3) La logique culturelle de la « criminalisation de la pauvreté » : les miliciens sont majoritairement des agents de la sécurité publique tandis que les trafiquants de drogues sont généralement des habitants des favelas, pauvres et marginalisés (Misse, 1995). Les miliciens profitent donc d’un espace entre d’une part, le discours socialement construit sur la nécessité d'empêcher l’expansion du trafic ou de « reconquérir »[10] les territoires contrôlés par les trafiquants, et d’autre part, la répression policière soutenue par la majorité de la société brésilienne ainsi que par la presse à sensation qui assimilent toujours les territoires pauvres au crime.

3) The cultural logic of the “criminalization of poverty”: The militia members are for the most part public safety officers, whereas the drug traffickers are generally slum dwellers, poor and marginalized (Misse, 1995).
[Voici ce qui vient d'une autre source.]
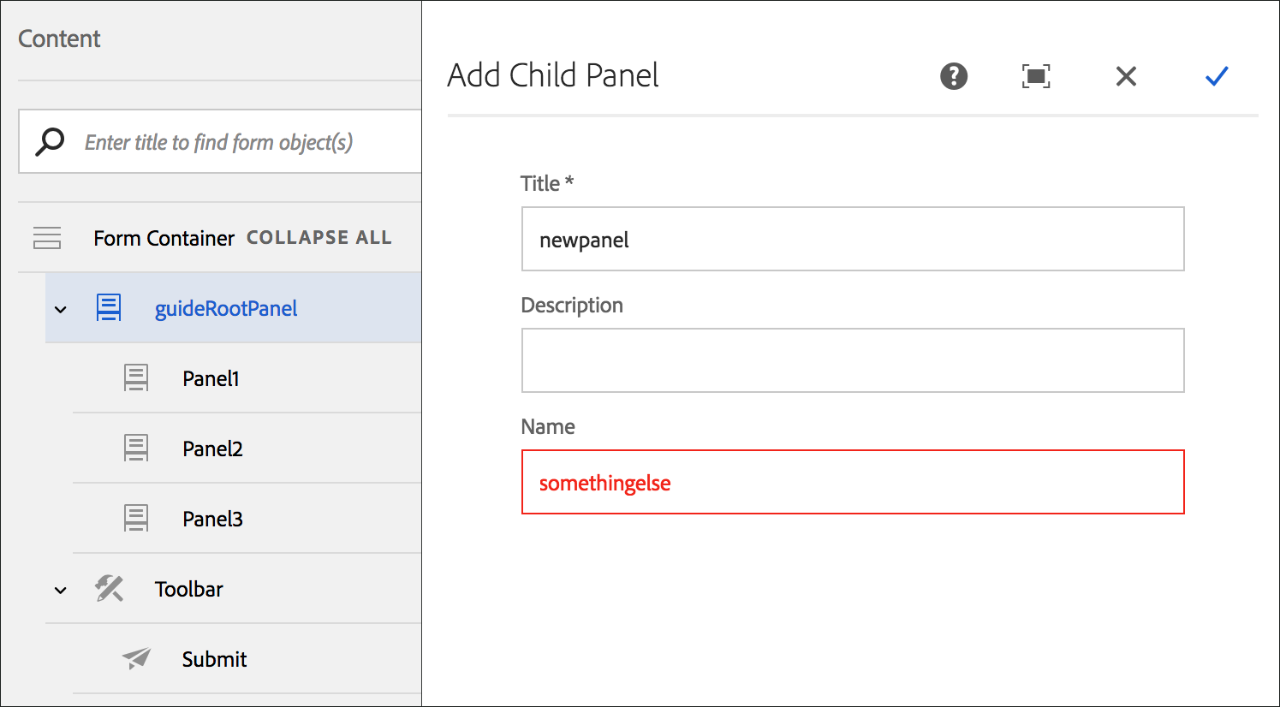The height and width of the screenshot is (707, 1280).
Task: Collapse the Toolbar tree node
Action: [x=59, y=589]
The militia members therefore take advantage on the one hand, of the socially constructed narrative on the need to prevent the expansion of drug trafficking, or to “take back”[9] the territories controlled by the traffickers, and on the other, the police repression supported by most of Brazil’s society as well as of the sensationalistic media who always equate the poor areas with crime.

 

2. Les « zones grises » à l'aune des enjeux sécuritaires contemporains

2. The “grey zones” assessed on the basis of contemporary security issues

 

 

Il convient à présent d'examiner le phénomène des milices  par le biais de deux variables d’analyse : les « enclaves autoritaires » et les influences des nouvelles dimensions autoritaires.

The militia phenomenon should now be examined through two analytical variables: the “authoritarian enclaves” and the influences of new authoritarian influences.

 

 

2.1.La sécurité et les « enclaves autoritaires »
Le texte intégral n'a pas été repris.